Le roi d'aout

Titre : Le roi d’août
Auteur : Michel Pagel
Éditeur : Flammarion / J’ai lu
Date de publication : 2002 / 2005
Récompenses : Grand Prix de l’Imaginaire 2003 (meilleur roman français)

Synopsis : À l’âge de quatorze ans, Philippe, promis aux plus hautes fonctions du royaume de France, s’égara lors d’une chasse en forêt. De la bouche d’un être que d’aucuns auraient cru légendaire, il apprit de quelle fantastique ascendance il était l’héritier, ainsi que la véritable nature des pouvoirs royaux des Capétiens. Sa vie entière, le souverain resta hanté par cet événement qui modela à jamais sa personnalité et ses actes, d’alliances en conflits avec la Papauté ou les Plantagenêts, et jusqu’à la stupéfiante répudiation de sa seconde femme, la belle Isambour de Danemark. Voici contée ici la destinée exceptionnelle du roi Philippe-Auguste : une chronique strictement fidèle aux faits relatés par les Témoins de l’époque, mais qui révèle enfin ce dont l’Histoire n’a gardé trace…

Note 3.5

Le peuple n’avait pas de nom car ses membres n’en avaient jamais ressenti le besoin, et il était d’une diversité étonnante – quoique bien inférieure à celle que lui prêtaient les légendes humaines. Centaures, sirènes, satyres, toutes ces créatures à mi-chemin entre l’homme et la bête étaient nées d’affabulations. Il y avait ceux des rivières qui vivaient et pouvaient se fondre en l’eau; il y avait ceux des forêts qui habitaient les arbres et les fougères, qui voyageaient pas les chemins végétaux; il y avait ceux des pierres et de la terre, qui occupaient montagnes ou cavernes..

 

C’est au règne du grand Philippe Auguste, l’un des plus célèbres rois de France qui exerça le pouvoir de la fin du XIIe au début du XIIIe siècle, qu’est consacrée « Le roi d’août », uchronie dans laquelle Michel Pagel propose d’insérer à la trame historique des éléments propres à la fantasy afin d’éclaircir certains points demeurés obscurs. L’auteur met un point d’honneur à suivre scrupuleusement les événements historiques, s’appuyant pour cela sur les chroniques de l’époque (dont chaque début de chapitre nous offre un bref passage) et sans aucun doute un grand nombre d’ouvrages spécialisés. Le roman souffre, à mon sens, de petits problèmes de rythme dans sa première partie, les personnages passant et disparaissant trop rapidement, sans vraiment que l’on ait assez de temps pour s’en émouvoir, tandis que l’intrigue peine à démarrer. La seconde partie, en revanche, se fait bien plus vive et donc plus passionnante.
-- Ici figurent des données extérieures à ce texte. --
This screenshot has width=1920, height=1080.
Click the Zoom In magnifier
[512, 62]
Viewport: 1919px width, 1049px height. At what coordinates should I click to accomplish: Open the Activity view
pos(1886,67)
Outre la qualité de la reconstitution historique, saluons également l’originalité du pitch de base qui part du principe de l’existence d’une race non humaine caractérisée par le milieu dans lequel ses membres évoluent (l’eau, le végétal, la pierre…) et qui apporte une grande dose de fraîcheur au récit. C’est d’ailleurs quand l’auteur ose vraiment s’écarter des chroniques et de la trame historique originelle pour mettre en avant cette trouvaille que le roman devient vraiment intéressant. Les passages consacrés à la reine Isambour de Danemark sont ainsi ceux que j’ai trouvé les plus aboutis et les plus captivants. Les personnages quant à eux manquent peut être un peu de chaleur au début, à commencer par Philippe Auguste, mais ne tardent pas à évoluer et à se faire plus attachants au fil du récit.

 

Une lecture agréable et instructive, récompensée en 2003 par le grand prix de l’imaginaire.